| INFORMATION GIVEN |
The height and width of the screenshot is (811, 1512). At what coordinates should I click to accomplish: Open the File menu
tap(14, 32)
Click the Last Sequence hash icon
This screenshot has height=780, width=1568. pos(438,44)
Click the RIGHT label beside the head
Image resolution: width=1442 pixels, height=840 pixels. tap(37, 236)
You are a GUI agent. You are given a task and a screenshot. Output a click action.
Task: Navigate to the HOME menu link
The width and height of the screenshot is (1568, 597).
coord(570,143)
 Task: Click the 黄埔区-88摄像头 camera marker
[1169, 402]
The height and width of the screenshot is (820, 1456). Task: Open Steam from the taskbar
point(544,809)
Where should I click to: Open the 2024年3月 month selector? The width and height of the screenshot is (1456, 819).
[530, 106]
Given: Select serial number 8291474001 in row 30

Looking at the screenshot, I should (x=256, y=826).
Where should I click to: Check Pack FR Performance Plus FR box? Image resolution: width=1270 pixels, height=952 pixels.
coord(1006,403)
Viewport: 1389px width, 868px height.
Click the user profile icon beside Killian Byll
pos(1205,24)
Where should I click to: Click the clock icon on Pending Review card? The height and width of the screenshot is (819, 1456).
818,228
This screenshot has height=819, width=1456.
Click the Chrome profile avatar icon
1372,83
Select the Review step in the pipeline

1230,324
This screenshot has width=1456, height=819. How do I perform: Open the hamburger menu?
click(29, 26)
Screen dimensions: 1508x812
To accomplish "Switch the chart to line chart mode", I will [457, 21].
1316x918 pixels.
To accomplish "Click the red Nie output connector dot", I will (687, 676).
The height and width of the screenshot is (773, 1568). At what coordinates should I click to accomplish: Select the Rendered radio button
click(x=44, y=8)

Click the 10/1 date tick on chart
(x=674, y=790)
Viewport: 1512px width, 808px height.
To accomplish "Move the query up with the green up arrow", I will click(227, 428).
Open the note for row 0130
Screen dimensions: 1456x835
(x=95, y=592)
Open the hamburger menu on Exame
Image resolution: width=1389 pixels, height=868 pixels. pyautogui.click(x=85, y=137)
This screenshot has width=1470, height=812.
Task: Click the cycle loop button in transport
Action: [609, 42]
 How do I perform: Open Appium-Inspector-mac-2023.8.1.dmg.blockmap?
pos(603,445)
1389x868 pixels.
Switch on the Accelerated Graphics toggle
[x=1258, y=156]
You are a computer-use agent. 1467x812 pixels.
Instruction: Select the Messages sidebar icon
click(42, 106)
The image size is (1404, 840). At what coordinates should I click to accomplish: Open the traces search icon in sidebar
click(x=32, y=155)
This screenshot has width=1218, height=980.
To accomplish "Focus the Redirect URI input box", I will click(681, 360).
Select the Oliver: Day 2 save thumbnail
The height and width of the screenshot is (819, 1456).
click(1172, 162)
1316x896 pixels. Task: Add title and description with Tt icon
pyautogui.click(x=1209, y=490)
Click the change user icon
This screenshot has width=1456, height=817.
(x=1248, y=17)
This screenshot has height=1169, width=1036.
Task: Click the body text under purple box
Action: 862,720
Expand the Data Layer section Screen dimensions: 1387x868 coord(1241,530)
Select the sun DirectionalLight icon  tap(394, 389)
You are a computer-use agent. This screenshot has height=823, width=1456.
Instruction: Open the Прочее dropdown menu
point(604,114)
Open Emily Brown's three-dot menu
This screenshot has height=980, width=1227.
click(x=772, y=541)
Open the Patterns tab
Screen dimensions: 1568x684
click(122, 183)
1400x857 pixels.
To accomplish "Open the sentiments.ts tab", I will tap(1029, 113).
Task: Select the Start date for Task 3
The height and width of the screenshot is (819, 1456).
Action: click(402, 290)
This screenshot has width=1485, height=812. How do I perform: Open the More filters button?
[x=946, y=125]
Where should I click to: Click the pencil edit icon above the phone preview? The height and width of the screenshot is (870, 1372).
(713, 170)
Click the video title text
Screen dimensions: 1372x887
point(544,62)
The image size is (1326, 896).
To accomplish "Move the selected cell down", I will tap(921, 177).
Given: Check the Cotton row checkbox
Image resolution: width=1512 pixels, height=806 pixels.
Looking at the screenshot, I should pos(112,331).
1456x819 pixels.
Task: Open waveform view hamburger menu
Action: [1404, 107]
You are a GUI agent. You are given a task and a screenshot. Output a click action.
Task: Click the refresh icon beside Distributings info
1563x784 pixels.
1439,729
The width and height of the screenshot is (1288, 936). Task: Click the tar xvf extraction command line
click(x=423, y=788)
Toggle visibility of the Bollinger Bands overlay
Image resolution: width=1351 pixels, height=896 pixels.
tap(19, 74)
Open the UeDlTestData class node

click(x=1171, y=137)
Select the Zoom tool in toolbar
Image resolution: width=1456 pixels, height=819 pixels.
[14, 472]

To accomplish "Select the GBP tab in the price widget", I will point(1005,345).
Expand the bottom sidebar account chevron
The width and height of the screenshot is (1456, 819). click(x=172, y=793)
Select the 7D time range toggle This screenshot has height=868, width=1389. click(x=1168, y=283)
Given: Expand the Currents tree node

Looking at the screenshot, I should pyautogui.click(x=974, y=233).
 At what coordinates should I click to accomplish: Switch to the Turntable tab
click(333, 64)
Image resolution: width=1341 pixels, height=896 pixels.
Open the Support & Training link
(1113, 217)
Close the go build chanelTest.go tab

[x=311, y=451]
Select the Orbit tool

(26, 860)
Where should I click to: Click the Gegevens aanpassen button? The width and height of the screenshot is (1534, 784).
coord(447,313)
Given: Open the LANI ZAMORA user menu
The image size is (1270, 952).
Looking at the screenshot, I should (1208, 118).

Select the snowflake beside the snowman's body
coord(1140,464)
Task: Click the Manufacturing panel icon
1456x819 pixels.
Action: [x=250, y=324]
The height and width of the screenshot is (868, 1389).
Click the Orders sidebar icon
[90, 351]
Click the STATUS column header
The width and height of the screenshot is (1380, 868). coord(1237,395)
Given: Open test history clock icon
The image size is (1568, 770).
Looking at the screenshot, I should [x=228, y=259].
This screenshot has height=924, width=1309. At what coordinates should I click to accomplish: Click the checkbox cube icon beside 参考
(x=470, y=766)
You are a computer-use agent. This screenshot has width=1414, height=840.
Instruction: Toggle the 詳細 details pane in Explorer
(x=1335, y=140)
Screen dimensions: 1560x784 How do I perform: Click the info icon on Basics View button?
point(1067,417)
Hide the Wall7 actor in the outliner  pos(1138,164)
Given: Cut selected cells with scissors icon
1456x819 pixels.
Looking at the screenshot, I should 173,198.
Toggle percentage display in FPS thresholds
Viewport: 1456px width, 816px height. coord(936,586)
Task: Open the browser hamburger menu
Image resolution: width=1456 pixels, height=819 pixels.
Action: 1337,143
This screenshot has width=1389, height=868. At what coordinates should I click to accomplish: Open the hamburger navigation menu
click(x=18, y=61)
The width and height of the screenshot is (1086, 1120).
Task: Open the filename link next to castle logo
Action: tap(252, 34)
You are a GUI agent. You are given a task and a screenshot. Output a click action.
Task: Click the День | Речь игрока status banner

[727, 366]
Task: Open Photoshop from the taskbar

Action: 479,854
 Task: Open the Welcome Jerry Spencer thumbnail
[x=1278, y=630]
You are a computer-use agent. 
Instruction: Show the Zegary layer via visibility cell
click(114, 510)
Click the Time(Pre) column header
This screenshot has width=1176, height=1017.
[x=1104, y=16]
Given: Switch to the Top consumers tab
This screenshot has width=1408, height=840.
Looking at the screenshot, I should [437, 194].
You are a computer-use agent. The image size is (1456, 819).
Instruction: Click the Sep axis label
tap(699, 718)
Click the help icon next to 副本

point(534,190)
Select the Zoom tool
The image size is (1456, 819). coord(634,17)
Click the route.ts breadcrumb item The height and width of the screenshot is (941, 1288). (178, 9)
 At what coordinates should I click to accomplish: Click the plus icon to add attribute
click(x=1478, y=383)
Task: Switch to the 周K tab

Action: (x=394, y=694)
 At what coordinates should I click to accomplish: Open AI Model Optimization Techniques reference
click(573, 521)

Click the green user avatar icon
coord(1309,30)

| ACTION ITEM |
Extract every line from the one containing "Task: Click the День" to the end of the entries, including both of those lines, exactly as given and with nothing added.

| RESPONSE |
Task: Click the День | Речь игрока status banner

[727, 366]
Task: Open Photoshop from the taskbar

Action: 479,854
 Task: Open the Welcome Jerry Spencer thumbnail
[x=1278, y=630]
You are a computer-use agent. 
Instruction: Show the Zegary layer via visibility cell
click(114, 510)
Click the Time(Pre) column header
This screenshot has width=1176, height=1017.
[x=1104, y=16]
Given: Switch to the Top consumers tab
This screenshot has width=1408, height=840.
Looking at the screenshot, I should [437, 194].
You are a computer-use agent. The image size is (1456, 819).
Instruction: Click the Sep axis label
tap(699, 718)
Click the help icon next to 副本

point(534,190)
Select the Zoom tool
The image size is (1456, 819). coord(634,17)
Click the route.ts breadcrumb item The height and width of the screenshot is (941, 1288). (178, 9)
 At what coordinates should I click to accomplish: Click the plus icon to add attribute
click(x=1478, y=383)
Task: Switch to the 周K tab

Action: (x=394, y=694)
 At what coordinates should I click to accomplish: Open AI Model Optimization Techniques reference
click(573, 521)

Click the green user avatar icon
coord(1309,30)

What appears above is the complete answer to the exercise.